Columbia City Council Meeting + April 26, 2006 + 9 am
City council convened for its work session Wednesday morning, April 26, at 9 am. Council member Sam Davis was on jury duty, but all other council members were present: Tameika Isaac Devine, E. W. Cromartie, Mayor Bob Coble, Anne Sinclair, Daniel Rickenmann, and councilman-elect Kirkman Finlay.
Water and wastewater
Bill Ziebutz , consultant for Black & Veatch, and John Dooley , city utilities, explained the costs in water and sewer for the next five years. For maintenance, expect $35.5 million. In pumping stations, another $142 million will be needed. Five years' worth of water quality improvements should cost $4.5 million. Fire protection in the next five years comes to $40 million. Water system expansion, including moving water from Lake Murray to Northeast Columbia, costs $42 million. Significant capital improvement needs through 2011 come to more than $350 million. Two-thirds of the city's system is over 50 years old. Recommendations included 5% annual increases for at least the next five years. Other recommendations focused on reduction of transfers from the water and sewer fund. For the past several years, the city has been dipping into the water and sewer fund for just about anything.
Rick Silver of Chernoff Newman (formerly Chernoff-Silver) and Mitzi Javers of the Central Midlands Regional Transit Authority explained transit services have to be reduced soon by 85% because funding should also reduce by 85%. Operating on a $11 million budget, the CMRTA dropped its trolley service and, consequently, dropped $600,000 in annual expense. Silver promoted the one-cent sales tax increase as a means to salvage the bus system.
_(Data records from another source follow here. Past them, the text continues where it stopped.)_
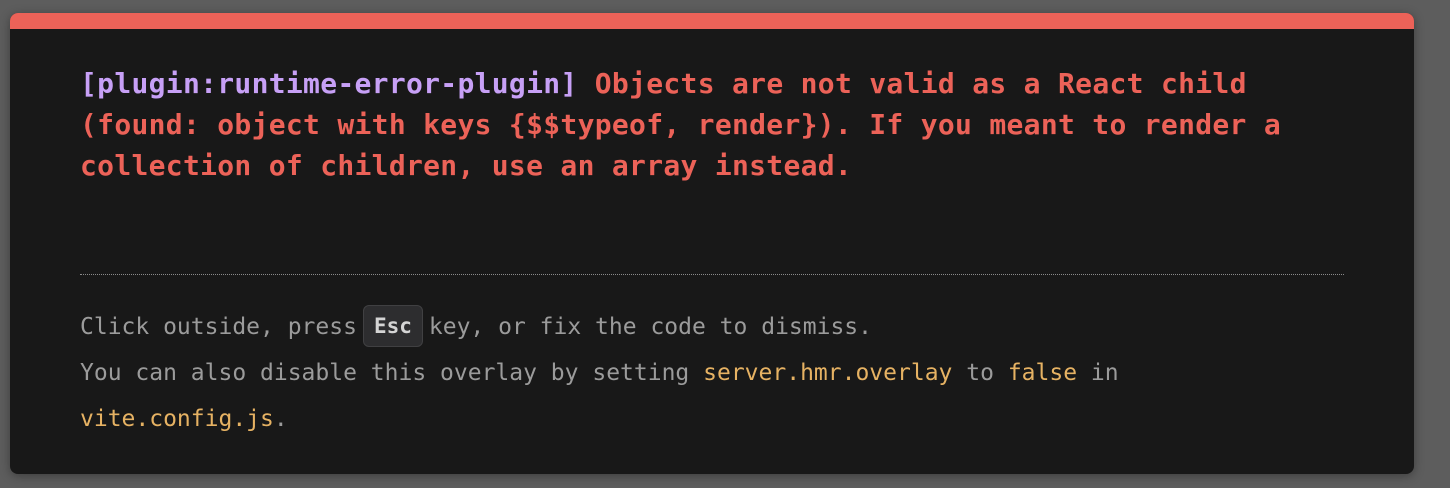 The height and width of the screenshot is (488, 1450). What do you see at coordinates (329, 84) in the screenshot?
I see `plugin-label: [plugin:runtime-error-plugin]` at bounding box center [329, 84].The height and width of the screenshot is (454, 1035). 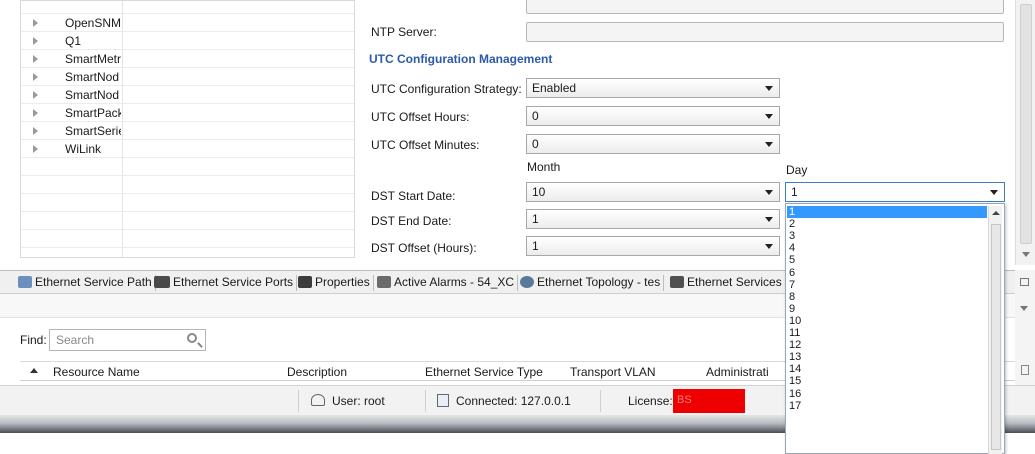 What do you see at coordinates (765, 7) in the screenshot?
I see `partial-field` at bounding box center [765, 7].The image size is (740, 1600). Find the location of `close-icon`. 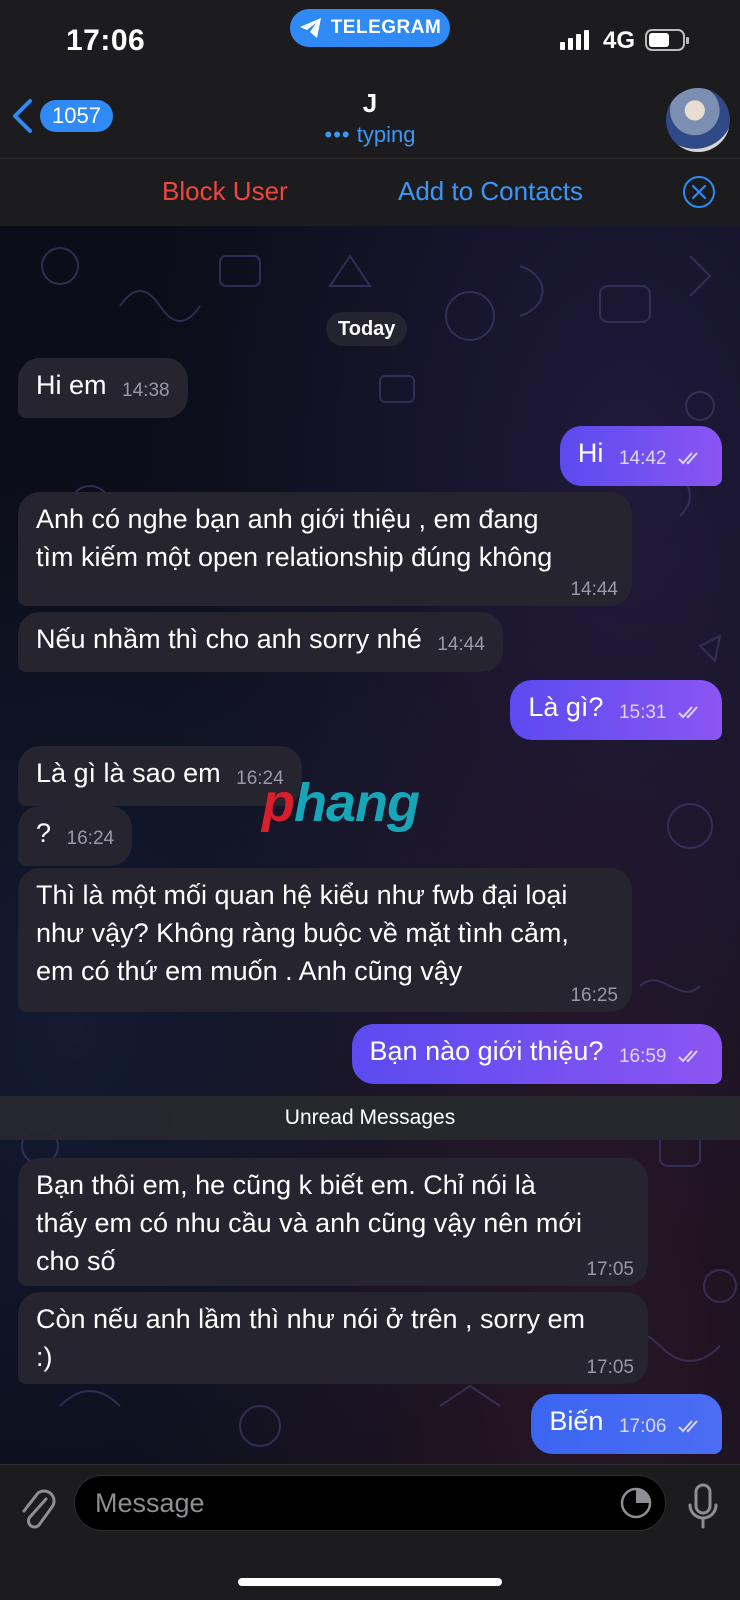

close-icon is located at coordinates (699, 192).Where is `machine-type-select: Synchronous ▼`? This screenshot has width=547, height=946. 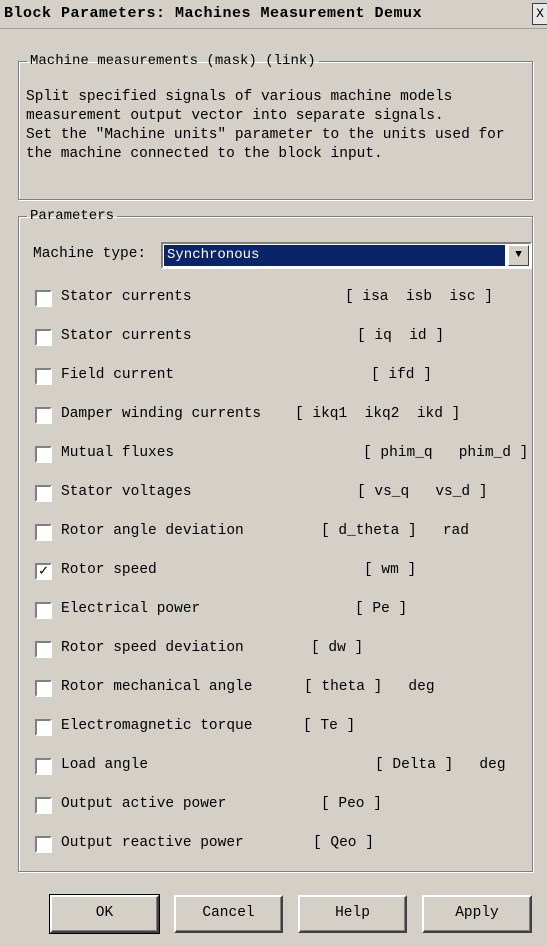 machine-type-select: Synchronous ▼ is located at coordinates (346, 256).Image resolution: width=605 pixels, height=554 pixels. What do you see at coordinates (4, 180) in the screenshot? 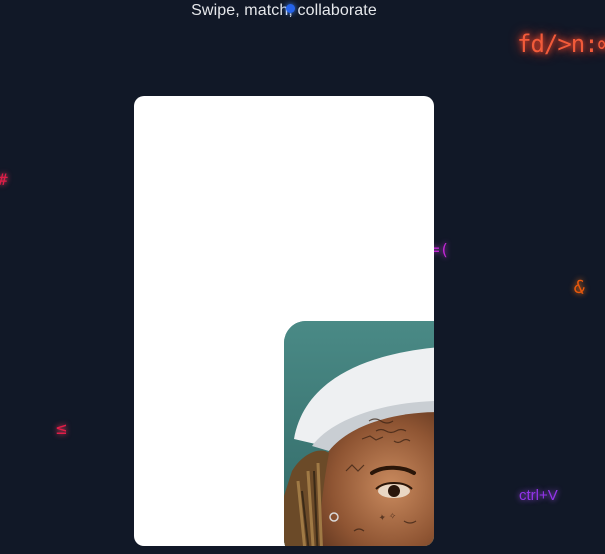
I see `floating-code-glyph: #` at bounding box center [4, 180].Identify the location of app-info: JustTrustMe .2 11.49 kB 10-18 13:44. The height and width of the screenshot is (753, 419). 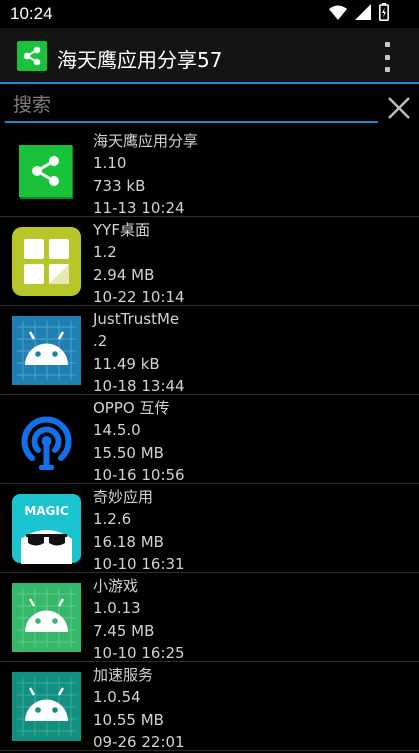
(139, 352).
Dana Turner , assistant city manager for commerce and development, presented points on affordable housing. Council agreed to pursue the following issues: (1) Are our neighborhoods experiencing gentrification or are they experiencing normal changes in keeping with society? (2) How does the community define affordable housing? (3) What factors cause people to choose houses in the inner city versus houses in Northeast Columbia or Irmo? (4) Are the city's loan programs effective in providing the affordable housing sought and needed by the community? (5) Are the development corporations providing the types of affordable housing sought by the community? (6) What programs or policies need to be in place to encourage developers to provide more affordable housing in Columbia? (7) If one or more of the above suggestions are proposed for adoption, what legal hurdles will be involved in implementing the suggestion?
Balanced budget, assuming a
20-mill tax increase
Melissa Caughman , budget administrator, guided council through next year's budget, to include a 20-mill tax increase. Finlay feared for the water and sewer fund, and he proposed a firewall between the fund the city's other obligations and wants and needs. Caughman explained she started with a budget of about $113 million, and now she's approaching $90 million. Some basic services are threatened, and there are no new services in the works.
Dennis Coker , executive director, brought council up to date on The Free Medical Clinic, Inc. They have just about doubled the patient/visitor count in the past three years. In 2003, they had 7,084 patient encounters and in 2005, 13,364. Since 1984, its first year, the clinic has provided over 127,000 medical visits. Coker asked council for $25,000, and council voted to grant the money.
Mac Bennett of the United Way asked council for financial help with his Volunteer Center proposal. Council consented with $20,000.
Jim Meggs , city attorney, suggested a pre-emptive strike. He offered to structure some regulations and requirements for rickshaws, well before any actually show up in Columbia looking for a business license.
Wheeler Hill stop sign
A stop sign passed approval of its neighborhood association at Wheeler Hill, according to Matt Dreher of the association. He had opposition, though, plenty of it. The opposition came from neighbors who apparently missed the meeting. Council backed the neighborhood association and the stop sign.
Money to move
Trumbill Services, reportedly part of Hartford Insurance, moved from Highway 277 north of town to 1333 Main Street. The city offered Trumbill up to $260,000 in incentives to move, something of a rent subsidy for Trumbill and maybe a gift for the owner of 1333 Main Street. The $260,000 comes to 300 jobs at $866.67 per job. Cromartie asked to see a racial breakdown of the employee pool.
Council meets Wednesday, May 3, at 9 am for its work session on the third floor of City Hall, corner of Laurel and Main.